Is long-term care insurance appropriate for you? That is a decision each person must make, but chances are you will incur some unexpected expenses associated with aging. A number of factors should be considered, including whether you have a chronic illness, how your family history may predict your need for long-term care, and how your lifestyle (diet, exercise, etc.) may affect your future health and wellness.

If you are receiving Medicare, be aware that it will not cover all of your long-term care expenses. Medicare covers a maximum of 100 days in a rehab facility, but statistics show that the average Medicare-covered stay is 22 days. Medicare will not pay for in-home, “non-skilled” assistance with daily living activities. Private insurance plans operate similarly to Medicare for long-term care, covering only a minor portion of the expenses. These plans generally cover only medically-necessary in-home care costs. Expenses generally not covered are those associated with assistance in bathing, dressing, eating, getting in and out of chairs or bed.

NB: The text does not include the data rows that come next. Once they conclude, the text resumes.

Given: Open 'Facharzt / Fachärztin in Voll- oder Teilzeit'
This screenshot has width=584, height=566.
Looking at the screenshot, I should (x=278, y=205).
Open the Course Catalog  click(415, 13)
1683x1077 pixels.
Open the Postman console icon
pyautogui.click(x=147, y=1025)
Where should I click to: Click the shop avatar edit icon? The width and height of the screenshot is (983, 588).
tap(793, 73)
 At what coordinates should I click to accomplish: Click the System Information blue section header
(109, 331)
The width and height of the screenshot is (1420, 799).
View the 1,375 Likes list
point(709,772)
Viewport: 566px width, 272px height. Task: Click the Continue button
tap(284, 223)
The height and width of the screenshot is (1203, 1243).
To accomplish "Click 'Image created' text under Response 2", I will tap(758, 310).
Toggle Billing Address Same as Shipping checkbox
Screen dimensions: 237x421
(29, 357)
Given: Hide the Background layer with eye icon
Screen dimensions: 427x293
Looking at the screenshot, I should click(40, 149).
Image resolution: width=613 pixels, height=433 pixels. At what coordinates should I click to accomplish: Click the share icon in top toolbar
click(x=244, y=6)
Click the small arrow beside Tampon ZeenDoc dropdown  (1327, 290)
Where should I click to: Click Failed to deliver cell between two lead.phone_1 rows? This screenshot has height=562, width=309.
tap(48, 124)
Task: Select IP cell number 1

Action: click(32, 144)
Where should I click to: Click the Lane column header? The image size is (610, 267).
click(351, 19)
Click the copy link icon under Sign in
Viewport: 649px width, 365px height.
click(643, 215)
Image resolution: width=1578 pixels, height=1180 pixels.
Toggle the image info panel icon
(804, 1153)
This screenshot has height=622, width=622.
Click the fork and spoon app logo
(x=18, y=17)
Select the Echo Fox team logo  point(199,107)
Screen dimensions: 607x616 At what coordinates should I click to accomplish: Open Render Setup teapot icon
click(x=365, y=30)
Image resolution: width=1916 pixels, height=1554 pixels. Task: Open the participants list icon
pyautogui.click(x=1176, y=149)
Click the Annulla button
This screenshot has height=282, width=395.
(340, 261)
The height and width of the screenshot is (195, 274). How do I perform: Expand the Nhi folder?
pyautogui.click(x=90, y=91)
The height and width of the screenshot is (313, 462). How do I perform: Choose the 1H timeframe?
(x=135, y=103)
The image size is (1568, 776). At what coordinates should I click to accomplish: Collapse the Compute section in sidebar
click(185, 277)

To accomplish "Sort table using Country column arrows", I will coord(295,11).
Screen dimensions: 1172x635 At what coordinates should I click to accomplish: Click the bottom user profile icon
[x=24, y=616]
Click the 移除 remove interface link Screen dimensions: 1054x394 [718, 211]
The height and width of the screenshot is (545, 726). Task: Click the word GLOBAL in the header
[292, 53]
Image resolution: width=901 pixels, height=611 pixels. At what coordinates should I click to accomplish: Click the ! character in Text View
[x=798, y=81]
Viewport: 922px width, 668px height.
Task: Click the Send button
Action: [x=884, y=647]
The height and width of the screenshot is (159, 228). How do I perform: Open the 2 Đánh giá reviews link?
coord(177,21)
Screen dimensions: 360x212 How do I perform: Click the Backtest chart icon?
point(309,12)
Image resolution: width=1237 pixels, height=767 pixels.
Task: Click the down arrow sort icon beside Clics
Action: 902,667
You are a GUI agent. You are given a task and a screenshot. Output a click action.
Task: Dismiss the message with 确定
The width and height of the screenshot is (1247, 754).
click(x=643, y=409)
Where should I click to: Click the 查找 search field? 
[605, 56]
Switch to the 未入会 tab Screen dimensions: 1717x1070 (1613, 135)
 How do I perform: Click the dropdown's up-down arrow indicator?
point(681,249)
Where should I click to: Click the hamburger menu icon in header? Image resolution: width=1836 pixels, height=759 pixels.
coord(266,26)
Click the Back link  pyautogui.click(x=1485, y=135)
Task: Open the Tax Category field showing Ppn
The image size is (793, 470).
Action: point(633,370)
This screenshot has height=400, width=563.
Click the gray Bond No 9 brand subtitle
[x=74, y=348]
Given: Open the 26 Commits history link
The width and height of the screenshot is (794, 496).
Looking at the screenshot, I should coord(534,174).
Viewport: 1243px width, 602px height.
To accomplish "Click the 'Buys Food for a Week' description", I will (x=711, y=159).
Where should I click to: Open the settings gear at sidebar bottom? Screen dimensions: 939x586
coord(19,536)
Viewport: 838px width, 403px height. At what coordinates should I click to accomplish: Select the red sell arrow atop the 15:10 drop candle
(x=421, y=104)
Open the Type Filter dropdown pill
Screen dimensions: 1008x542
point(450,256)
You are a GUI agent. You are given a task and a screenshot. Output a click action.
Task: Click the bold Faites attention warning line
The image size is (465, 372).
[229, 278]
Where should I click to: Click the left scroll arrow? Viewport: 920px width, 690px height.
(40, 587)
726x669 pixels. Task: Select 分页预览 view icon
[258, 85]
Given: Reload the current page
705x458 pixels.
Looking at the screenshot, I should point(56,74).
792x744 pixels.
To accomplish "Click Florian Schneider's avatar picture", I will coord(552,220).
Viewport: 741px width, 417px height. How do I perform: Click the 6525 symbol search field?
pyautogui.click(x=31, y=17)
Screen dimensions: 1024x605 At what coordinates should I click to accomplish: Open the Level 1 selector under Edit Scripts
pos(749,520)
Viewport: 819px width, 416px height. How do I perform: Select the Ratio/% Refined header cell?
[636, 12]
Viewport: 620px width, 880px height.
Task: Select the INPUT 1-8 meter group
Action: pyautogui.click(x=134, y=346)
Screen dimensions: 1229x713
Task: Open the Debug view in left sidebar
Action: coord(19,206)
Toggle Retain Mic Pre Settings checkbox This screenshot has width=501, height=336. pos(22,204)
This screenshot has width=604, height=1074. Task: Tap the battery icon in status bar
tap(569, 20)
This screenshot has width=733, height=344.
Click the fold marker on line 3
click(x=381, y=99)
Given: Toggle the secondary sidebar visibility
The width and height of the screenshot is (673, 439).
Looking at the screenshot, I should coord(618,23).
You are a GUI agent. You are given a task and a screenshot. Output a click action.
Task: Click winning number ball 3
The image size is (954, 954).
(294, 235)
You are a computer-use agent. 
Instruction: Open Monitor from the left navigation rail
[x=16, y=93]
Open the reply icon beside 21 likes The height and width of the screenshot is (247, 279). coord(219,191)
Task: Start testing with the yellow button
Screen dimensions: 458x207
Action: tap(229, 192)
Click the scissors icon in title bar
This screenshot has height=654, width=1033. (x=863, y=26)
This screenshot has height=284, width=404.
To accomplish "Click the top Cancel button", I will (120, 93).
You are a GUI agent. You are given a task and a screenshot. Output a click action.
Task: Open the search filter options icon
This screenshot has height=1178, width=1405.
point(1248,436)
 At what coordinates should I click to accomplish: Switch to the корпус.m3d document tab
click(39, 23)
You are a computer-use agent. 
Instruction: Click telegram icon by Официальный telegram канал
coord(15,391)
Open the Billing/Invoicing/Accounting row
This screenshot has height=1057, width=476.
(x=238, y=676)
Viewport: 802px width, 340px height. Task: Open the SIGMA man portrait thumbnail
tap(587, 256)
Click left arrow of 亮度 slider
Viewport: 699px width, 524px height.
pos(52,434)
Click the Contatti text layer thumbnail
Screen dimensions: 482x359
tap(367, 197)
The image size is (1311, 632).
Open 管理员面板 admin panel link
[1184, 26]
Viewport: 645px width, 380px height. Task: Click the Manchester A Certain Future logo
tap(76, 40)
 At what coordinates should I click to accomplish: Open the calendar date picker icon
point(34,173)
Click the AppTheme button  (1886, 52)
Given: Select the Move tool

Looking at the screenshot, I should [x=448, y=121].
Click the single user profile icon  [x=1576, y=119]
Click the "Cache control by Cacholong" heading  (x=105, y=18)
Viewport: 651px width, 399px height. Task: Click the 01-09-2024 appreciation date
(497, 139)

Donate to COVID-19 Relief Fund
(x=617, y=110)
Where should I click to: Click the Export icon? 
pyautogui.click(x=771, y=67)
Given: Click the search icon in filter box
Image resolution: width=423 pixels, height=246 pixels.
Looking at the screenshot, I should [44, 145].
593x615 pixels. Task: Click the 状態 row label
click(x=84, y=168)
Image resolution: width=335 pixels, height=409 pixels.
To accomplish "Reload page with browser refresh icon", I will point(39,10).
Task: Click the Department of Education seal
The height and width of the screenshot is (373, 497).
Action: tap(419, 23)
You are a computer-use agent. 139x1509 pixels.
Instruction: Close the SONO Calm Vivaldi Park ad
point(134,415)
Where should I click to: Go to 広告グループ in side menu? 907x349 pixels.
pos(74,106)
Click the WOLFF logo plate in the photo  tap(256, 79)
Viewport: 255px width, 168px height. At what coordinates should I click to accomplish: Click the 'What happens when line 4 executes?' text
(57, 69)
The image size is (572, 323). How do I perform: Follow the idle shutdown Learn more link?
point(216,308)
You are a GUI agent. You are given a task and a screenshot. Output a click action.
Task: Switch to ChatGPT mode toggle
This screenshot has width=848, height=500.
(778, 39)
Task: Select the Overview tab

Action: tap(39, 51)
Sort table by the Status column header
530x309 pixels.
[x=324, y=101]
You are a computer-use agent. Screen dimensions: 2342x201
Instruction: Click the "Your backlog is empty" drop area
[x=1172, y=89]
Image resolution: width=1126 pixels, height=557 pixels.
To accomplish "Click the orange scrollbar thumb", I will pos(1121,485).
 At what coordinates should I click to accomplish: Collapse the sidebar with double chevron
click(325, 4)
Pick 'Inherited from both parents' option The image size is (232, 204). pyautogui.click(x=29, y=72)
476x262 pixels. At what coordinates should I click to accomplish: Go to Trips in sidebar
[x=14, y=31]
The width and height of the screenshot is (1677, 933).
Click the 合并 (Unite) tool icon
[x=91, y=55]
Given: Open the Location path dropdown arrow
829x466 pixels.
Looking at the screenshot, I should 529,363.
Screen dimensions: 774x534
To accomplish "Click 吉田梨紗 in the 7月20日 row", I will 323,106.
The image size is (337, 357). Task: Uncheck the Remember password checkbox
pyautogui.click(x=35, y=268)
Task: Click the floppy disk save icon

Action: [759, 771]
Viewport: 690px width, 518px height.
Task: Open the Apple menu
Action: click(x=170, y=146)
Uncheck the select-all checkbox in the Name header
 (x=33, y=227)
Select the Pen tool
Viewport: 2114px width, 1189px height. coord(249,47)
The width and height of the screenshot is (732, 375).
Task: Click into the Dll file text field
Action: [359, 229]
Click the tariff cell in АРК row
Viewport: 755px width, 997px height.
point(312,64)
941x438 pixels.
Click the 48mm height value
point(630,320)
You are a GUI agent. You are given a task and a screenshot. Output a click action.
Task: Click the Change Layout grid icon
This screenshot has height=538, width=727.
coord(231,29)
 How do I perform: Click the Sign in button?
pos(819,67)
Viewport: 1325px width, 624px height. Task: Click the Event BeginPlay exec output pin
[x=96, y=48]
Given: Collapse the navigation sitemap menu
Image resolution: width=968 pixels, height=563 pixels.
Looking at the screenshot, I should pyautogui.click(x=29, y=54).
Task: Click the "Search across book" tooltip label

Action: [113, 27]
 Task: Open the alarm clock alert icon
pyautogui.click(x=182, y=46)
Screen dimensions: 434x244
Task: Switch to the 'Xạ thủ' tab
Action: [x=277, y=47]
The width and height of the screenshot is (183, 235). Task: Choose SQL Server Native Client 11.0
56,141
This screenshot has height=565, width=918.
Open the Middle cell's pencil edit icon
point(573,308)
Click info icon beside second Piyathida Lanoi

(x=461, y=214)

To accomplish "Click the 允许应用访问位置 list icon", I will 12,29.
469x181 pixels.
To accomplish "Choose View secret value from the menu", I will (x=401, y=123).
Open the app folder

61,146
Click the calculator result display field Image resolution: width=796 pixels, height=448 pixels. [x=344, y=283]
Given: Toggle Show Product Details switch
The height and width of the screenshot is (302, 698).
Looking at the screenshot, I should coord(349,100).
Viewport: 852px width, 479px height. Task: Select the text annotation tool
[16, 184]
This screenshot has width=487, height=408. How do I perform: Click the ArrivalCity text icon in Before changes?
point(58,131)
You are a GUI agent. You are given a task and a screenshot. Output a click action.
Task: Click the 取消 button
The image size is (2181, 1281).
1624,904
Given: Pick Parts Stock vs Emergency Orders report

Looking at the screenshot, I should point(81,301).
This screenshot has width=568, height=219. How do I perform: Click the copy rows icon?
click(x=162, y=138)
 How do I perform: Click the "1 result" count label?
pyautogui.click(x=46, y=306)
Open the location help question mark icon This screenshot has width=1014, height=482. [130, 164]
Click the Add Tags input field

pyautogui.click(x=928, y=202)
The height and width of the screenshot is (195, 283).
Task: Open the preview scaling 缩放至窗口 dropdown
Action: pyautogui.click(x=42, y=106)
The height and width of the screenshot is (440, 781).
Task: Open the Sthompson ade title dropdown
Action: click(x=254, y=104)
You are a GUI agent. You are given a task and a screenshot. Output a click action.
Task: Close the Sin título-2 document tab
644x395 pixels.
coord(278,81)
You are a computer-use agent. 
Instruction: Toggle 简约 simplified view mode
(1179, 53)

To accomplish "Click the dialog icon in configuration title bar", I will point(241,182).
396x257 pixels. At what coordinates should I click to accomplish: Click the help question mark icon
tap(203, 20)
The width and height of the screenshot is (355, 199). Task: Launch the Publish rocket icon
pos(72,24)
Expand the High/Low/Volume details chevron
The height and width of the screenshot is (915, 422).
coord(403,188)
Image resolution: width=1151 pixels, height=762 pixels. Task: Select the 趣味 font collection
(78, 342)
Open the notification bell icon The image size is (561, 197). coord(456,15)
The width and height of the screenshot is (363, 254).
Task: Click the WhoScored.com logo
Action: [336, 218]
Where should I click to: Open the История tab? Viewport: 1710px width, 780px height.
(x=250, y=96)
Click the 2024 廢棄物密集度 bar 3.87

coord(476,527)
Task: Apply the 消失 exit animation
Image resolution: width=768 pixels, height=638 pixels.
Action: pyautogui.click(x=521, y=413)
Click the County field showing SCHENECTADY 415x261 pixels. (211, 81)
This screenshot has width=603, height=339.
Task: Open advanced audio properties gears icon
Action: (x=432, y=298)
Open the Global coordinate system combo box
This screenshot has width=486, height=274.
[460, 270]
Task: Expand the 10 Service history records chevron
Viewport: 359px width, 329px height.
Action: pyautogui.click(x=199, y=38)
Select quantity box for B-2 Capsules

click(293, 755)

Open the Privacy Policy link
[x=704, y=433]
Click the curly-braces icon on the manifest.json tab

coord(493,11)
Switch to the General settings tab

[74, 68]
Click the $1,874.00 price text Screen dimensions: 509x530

That leaves you with a big decision to make regarding your possible long-term care needs. The U.S. government reports that an adult turning 65 has a 70% chance of needing some form of long-term care. While only one-third of retirees may never need long-term care coverage, 20% may need it for five years or longer.

With that in mind, the major consideration when making this decision is how much it will cost. According to the American Association of Long-Term Care Insurance, a couple in their 50s will probably spend approximately $3000 a year for a policy. But there are variables that can affect that figure. For example, your age when adopting the policy may influence its cost. Also, the type of policy you select, and how comprehensive the coverage offered is will make a difference. Also, examine the lifetime maximum amount of coverage the policy offers can cause the cost to go up or down.

Experts agree the best time to purchase long-term care insurance is in your 50s or early 60s before health issues may cause the cost to skyrocket. Age can make a huge difference. Studies suggest that initial premiums at age 65, for example, are 8 to 10 percent higher than those for new customers who are 64.